Various logic functional operations described herein may be implemented in logic that is referred to using a noun or noun phrase reflecting said operation or function. For example, an association operation may be carried out by an “associator” or “correlator”. Likewise, switching may be carried out by a “switch”, selection by a “selector”, and so on.

Claims

1. A method comprising:

defining a genesis block of a blockchain within a private network comprising a smart contract, the smart contract further comprising permissions and triggering rules;

a plurality of stakeholders transmitting a plurality of grants to a grant block within the blockchain;

an authentication server receiving the grant block and the smart contract from the blockchain;

configuring a grant block verifier in the authentication server with the grant block and the permissions to verify each of the plurality of grants;

configuring a trigger with the triggering rule from the smart contract and a verified grant signal from the grant block verifier to transmit a control signal to operate a machine; and

configuring an event verifier with an event from the trigger to receive a completion signal from the machine and write a completion block to the blockchain.

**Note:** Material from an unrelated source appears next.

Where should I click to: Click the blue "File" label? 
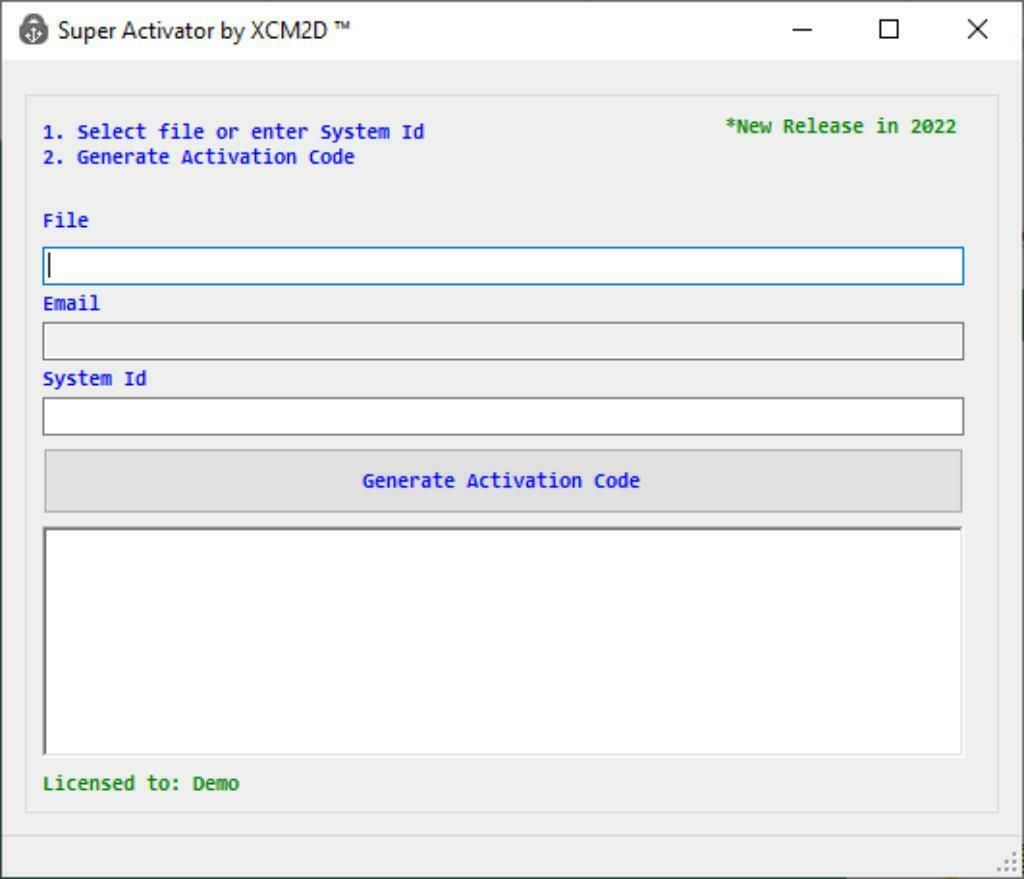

2. The method of claim 1 wherein the permissions define who may access or create the blockchain and who may write to each block.

3. The method of claim 1 wherein the triggering rules may define the necessary grants which much be recorded and written to the grant block in order to initiate an event.

4. The method of claim 1 wherein the stakeholders transmitting grants to the grant block further comprises saving the grant to the local copy of the grant block while connected to the private network and updating the other copies on the private network.

5. A computing apparatus, the computing apparatus comprising:

a processor; and

a memory storing instructions that, when executed by the processor, configure the apparatus to: define a genesis block of a blockchain within a private network comprising a smart contract, the smart contract further comprising permissions and triggering rules; a plurality of stakeholders transmit a plurality of grants to a grant block within the blockchain; an authentication server receiving the grant block and the smart contract from the blockchain; configure a grant block verifier in the authentication server with the grant block and the permissions to verify each of the plurality of grants; configure a trigger with the triggering rule from the smart contract and a verified grant signal from the grant block verifier to transmit a control signal to operate a machine; and configure an event verifier with an event from the trigger to receive a completion signal from the machine and write a completion block to the blockchain.

6. The computing apparatus of claim 5 wherein the permissions define who may access the blockchain and who may write to each block.

7. The computing apparatus of claim 5 wherein the triggering rules may define the necessary grants which much be recorded and written to the grant block in order to initiate an event.

8. The computing apparatus of claim 5 wherein the stakeholders transmit grants to the grant block further comprises saving the grant to the local copy of the grant block while connected to the private network.